那扮演屍體的NPC似乎楞了一下,大概沒遇到過這麽冷靜還自帶“聖光”破解法的玩家。他僵硬地擡起一只塗滿“血跡”的手,指了指地上那個十字架,然後又緩緩地、帶著點戲劇化的僵硬,重新躺回了鐵櫃裏,櫃門無聲地滑上。

強光照射下的小小插曲,短暫地驅散了恐怖氛圍。陳槐安立刻彎腰,迅速撿起那個銀質十字架。入手冰涼。

幾乎在十字架被拾起的瞬間,停屍間最深處,一個原本被陰影籠罩的角落,亮起了一小團柔和的白光。那裏有一個小小的神龕狀石臺,石臺中央有一個凹陷的、心形的輪廓。

“在那裏。”陳槐安立刻走了過去。

走到石臺前,陳槐安將那個小小的銀質十字架,輕輕放入了心形的凹陷處。尺寸完美契合。

“哢噠。”

一聲輕微的機括聲響起。緊接著,停屍間側面一扇偽裝成墻壁的暗門,悄無聲息地滑開了!門外,明亮溫暖的燈光和隊友們焦急等待的身影瞬間映入眼簾!

“通了!門開了!”外面傳來張橦驚喜的喊聲。

陳槐安松了口氣,低頭看向依舊緊閉雙眼、死死抓著他手、身體還在微微發顫的荷葉。他的眼神瞬間柔和下來,帶著一絲不易察覺的心疼和終於塵埃落定的輕松。

“好了,”他低聲說,聲音是前所未有的溫和,輕輕晃了晃兩人緊握的手,“結束了。可以睜眼了。”

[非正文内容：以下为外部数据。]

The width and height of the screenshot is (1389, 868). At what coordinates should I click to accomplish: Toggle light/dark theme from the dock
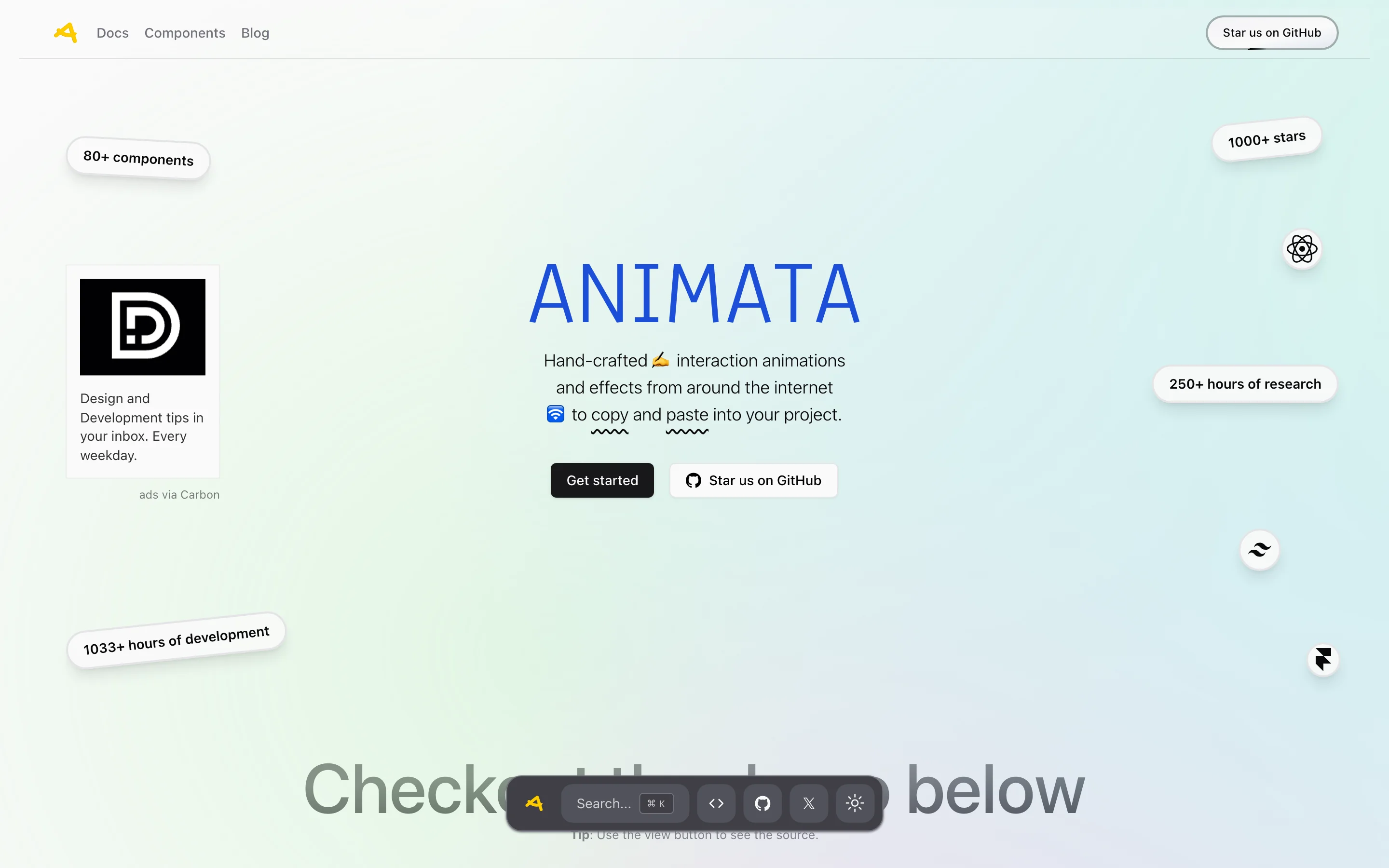pyautogui.click(x=855, y=803)
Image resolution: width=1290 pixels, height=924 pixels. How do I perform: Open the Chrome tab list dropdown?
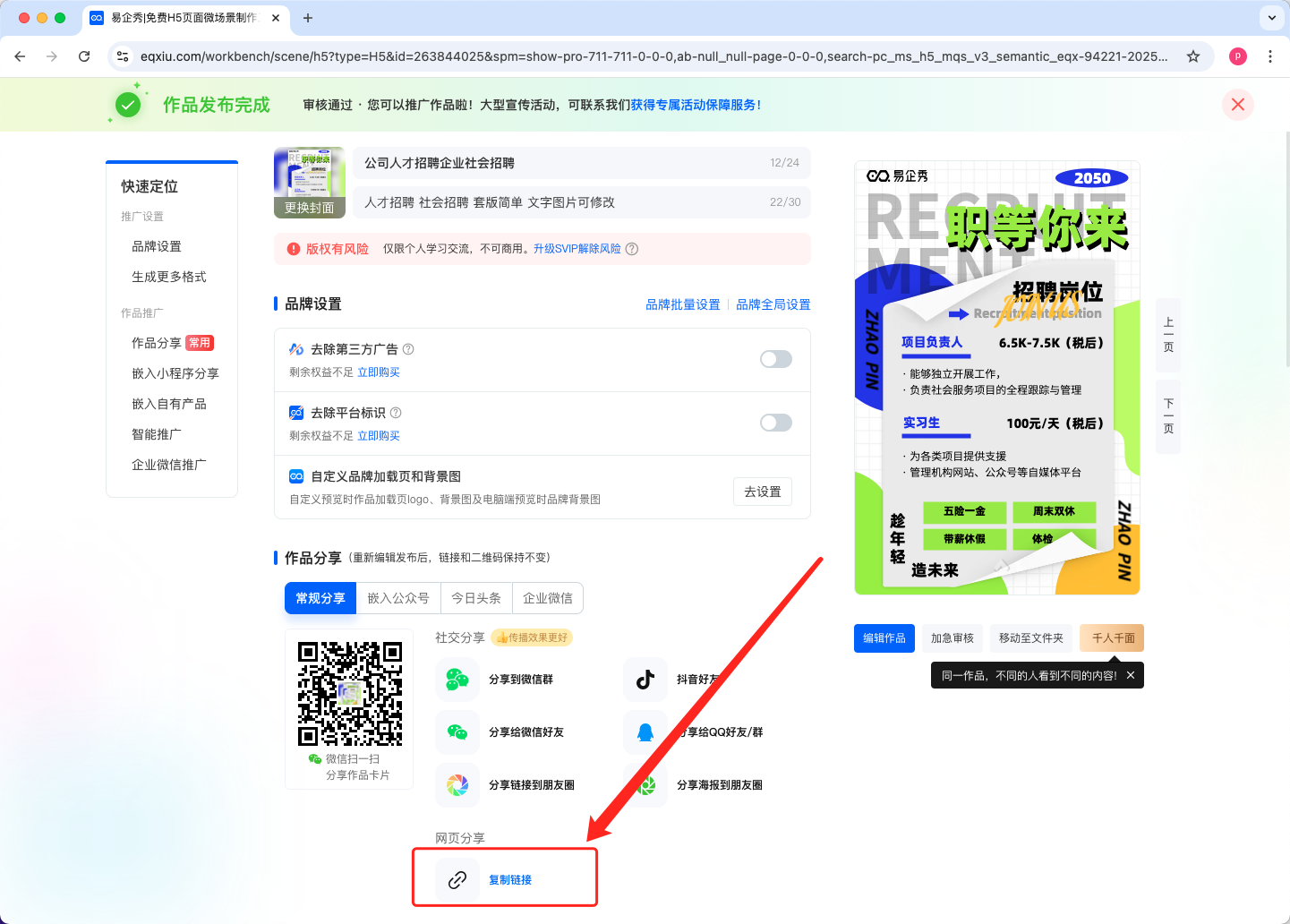pyautogui.click(x=1271, y=18)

荷葉長長的睫毛顫抖了幾下,才小心翼翼地睜開一條縫。刺目的溫暖光線讓他有些不適應,但更讓他瞬間安心的是眼前陳槐安放大的、帶著安撫笑意的臉,以及門外隊友們激動欣喜的身影。

“出來了!太好了!”許佳第一個沖過來,想拍荷葉的肩膀,看到他還緊緊抓著陳槐安的手,又把手收了回去,只是高興地說,“嚇死我們了!沒事就好!”

“牛逼啊槐安!”張橦也湊過來,滿臉佩服。

金允看著兩人緊握的手,鏡片後的目光閃了閃,最終化為一個溫和的笑容:“辛苦了。”

感受著門外湧入的溫暖空氣和光明,聽著隊友們七嘴八舌的關心和劫後餘生的興奮,荷葉緊繃的神經終於徹底松懈下來。他這才後知後覺地意識到,自己還死死地抓著陳槐安的手,抓得那麽緊,仿佛那是生命的錨點。

他像被燙到一樣,猛地想抽回手。然而,陳槐安的手指卻在他松力的瞬間,反而更緊地回握了一下,帶著一種不容掙脫的力道,阻止了他的逃離。

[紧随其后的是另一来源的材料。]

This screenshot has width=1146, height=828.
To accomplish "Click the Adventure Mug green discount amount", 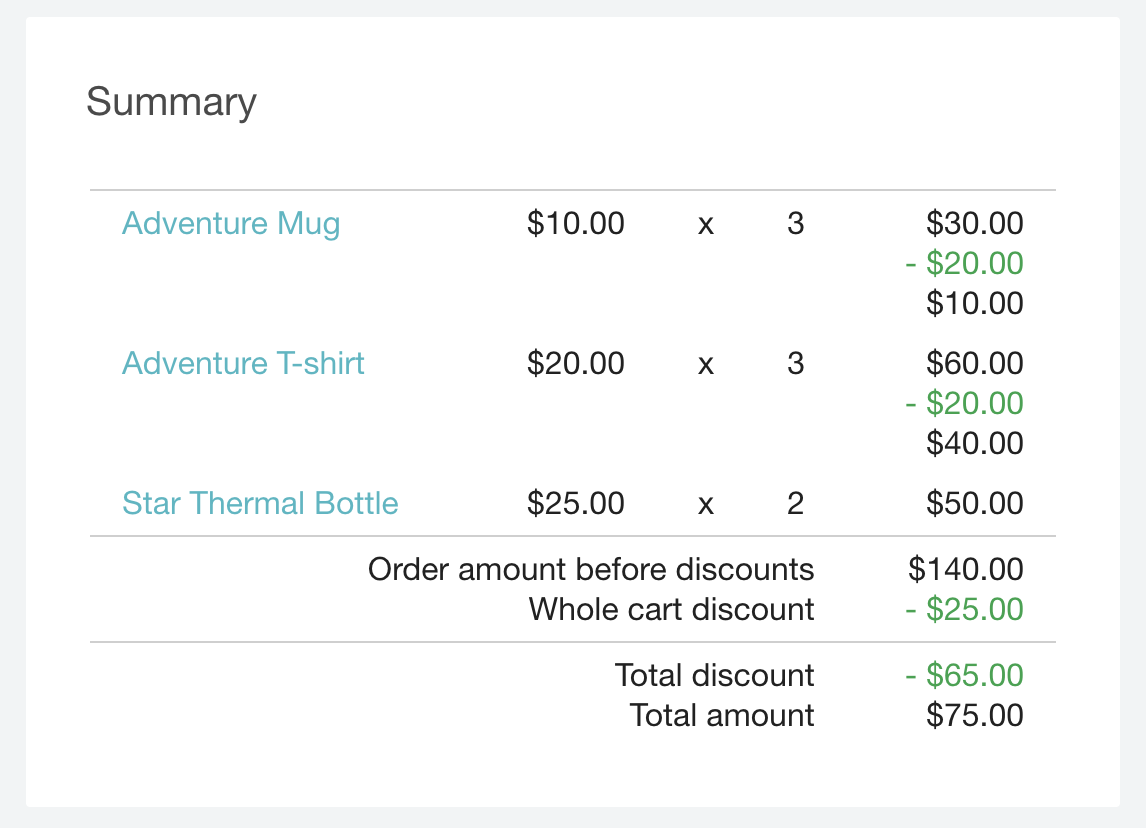I will pyautogui.click(x=964, y=263).
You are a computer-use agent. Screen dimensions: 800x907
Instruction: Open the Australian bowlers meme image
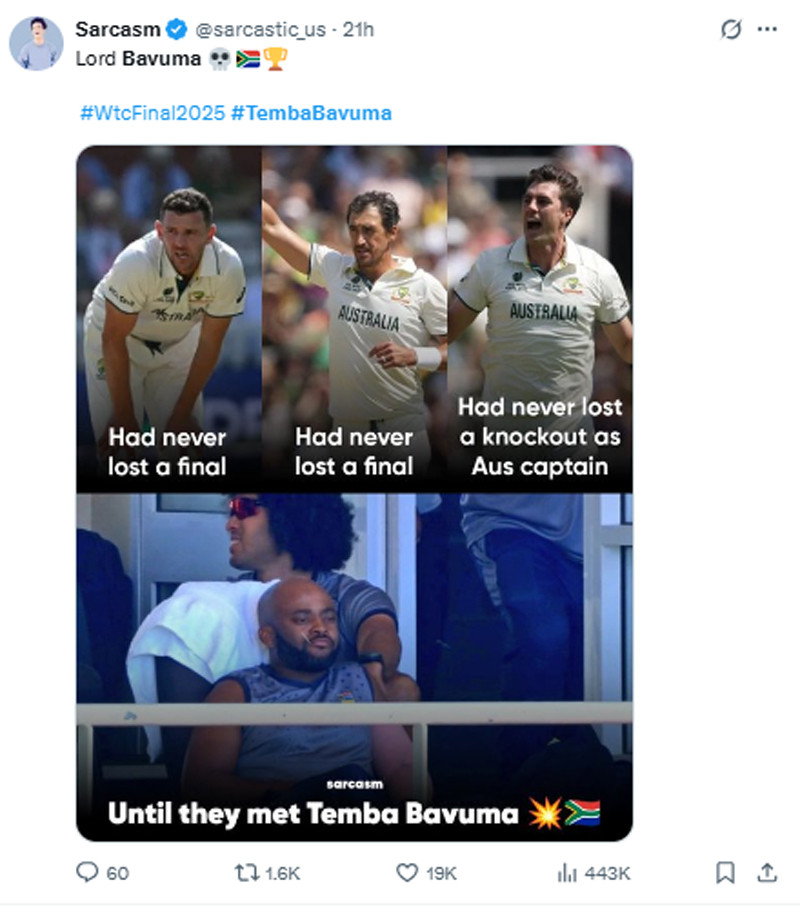pos(354,493)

就在荷葉驚愕擡頭的瞬間,陳槐安微微俯身,嘴唇幾乎貼著他的耳廓,用只有兩人能聽見的、帶著一絲沙啞笑意的氣音,極輕地說了最後一句:

“手,牽了一路。”他溫熱的氣息拂過耳尖,“出去,也別想放。”

那低語如同咒語,瞬間定住了荷葉。他臉上剛褪下去的紅潮再次洶湧襲來,心跳如擂鼓,連指尖都開始發麻。他呆呆地看著陳槐安近在咫尺的側臉,看著他眼中那毫不掩飾的、帶著占有欲的深沈笑意,大腦徹底宕機。

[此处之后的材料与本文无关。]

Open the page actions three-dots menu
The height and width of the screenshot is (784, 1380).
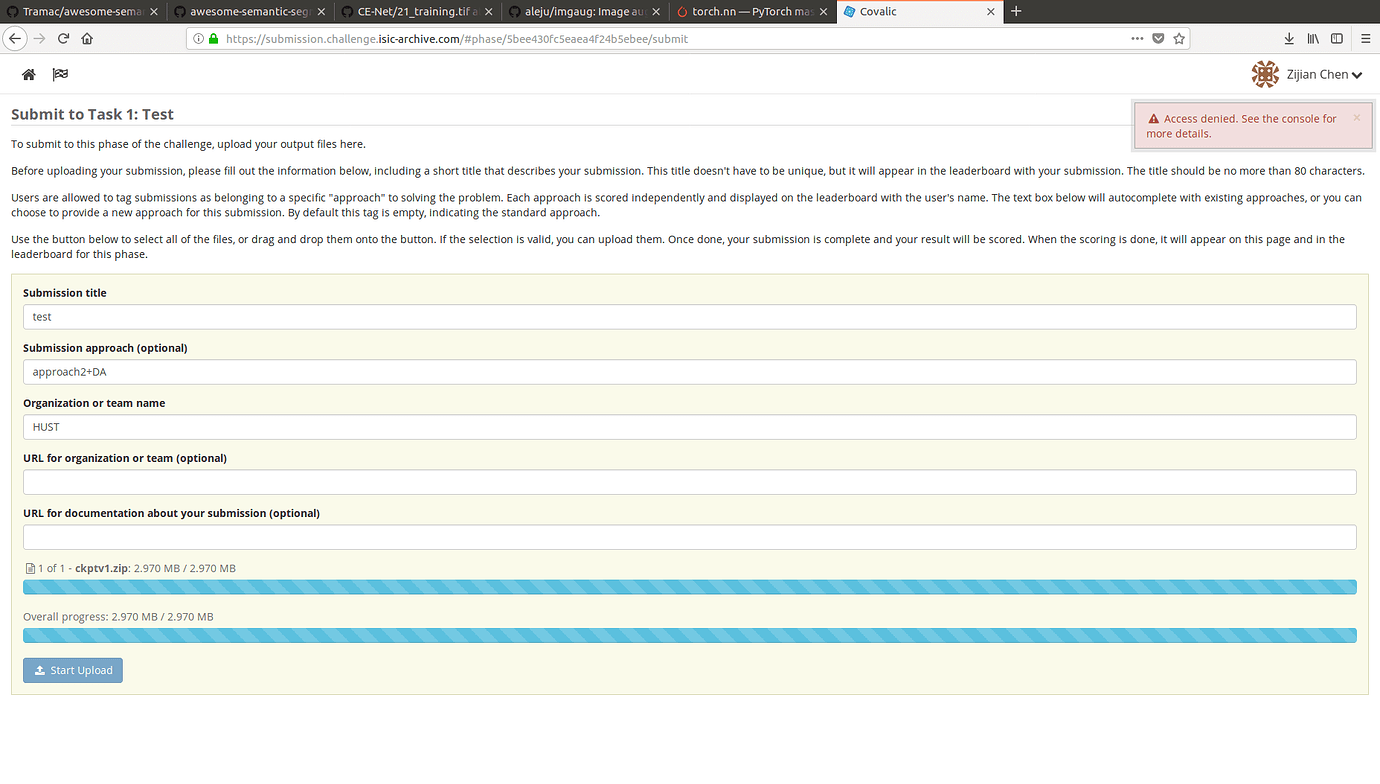click(x=1137, y=39)
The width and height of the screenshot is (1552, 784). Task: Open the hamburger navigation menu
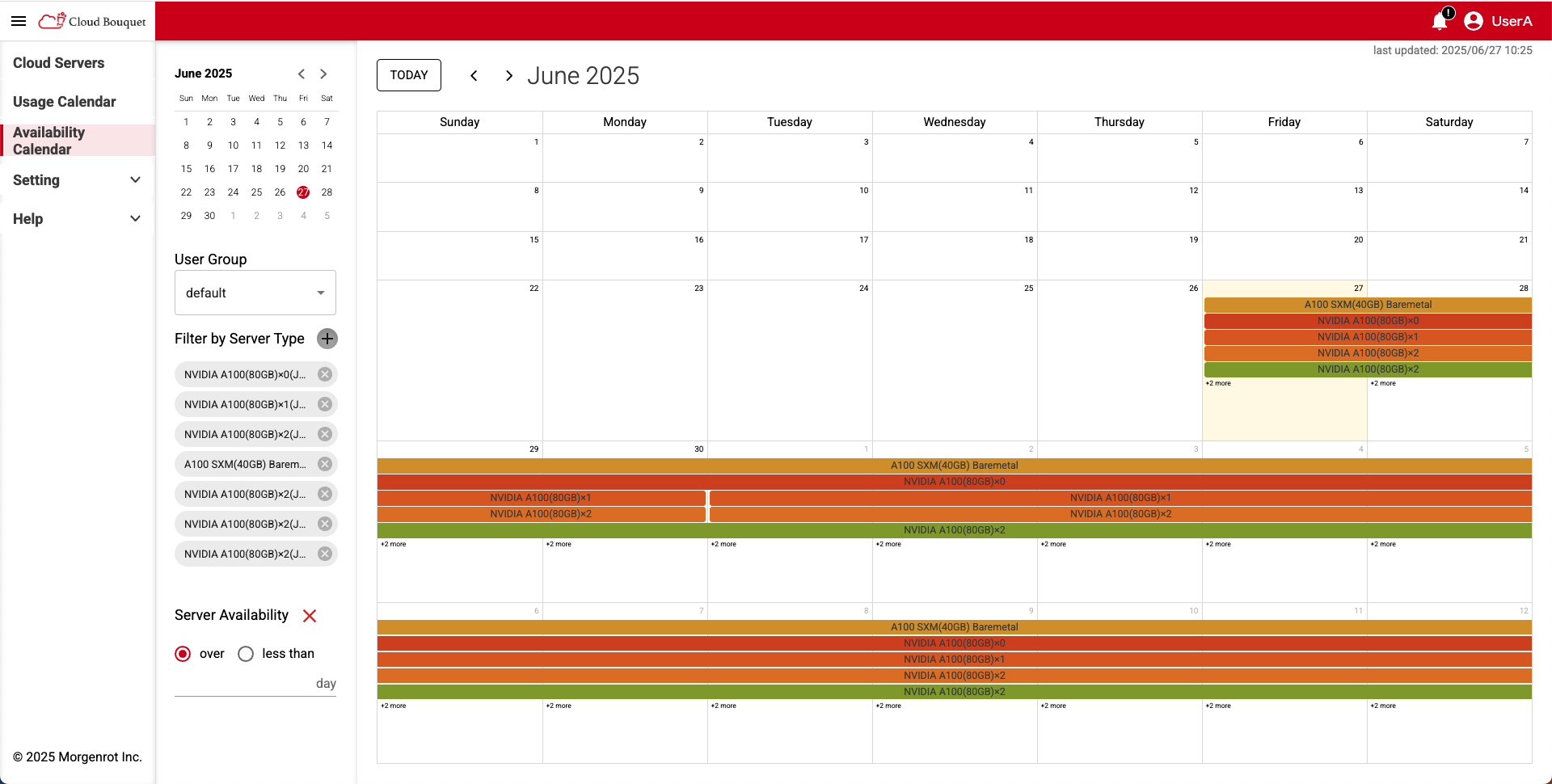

陳槐安卻已直起身,臉上恢覆了慣常的冷淡,仿佛剛才那近在咫尺的低語只是錯覺。他極其自然地、依舊緊握著荷葉的手,牽著他,在隊友們激動嘈雜的簇擁下,一步一步,從容地走出了這片彌漫著恐懼與隱秘情愫的幽暗密室,踏入門外明亮喧囂的現實世界。

身後,那扇象征著試煉與秘密的厚重鐵門,在機關的作用下,緩緩合攏,發出沈悶的最終回響。而交握的雙手,在明亮的燈光下,終於不再需要黑暗的掩護。陳槐安坦然地牽著荷葉,穿過興奮議論著剛才驚險刺激的隊友們,走向灑滿陽光的出口。

荷葉低著頭,臉紅得像熟透的番茄,手指在陳槐安溫熱的掌心裏微微蜷縮,卻終究沒有再試圖掙脫。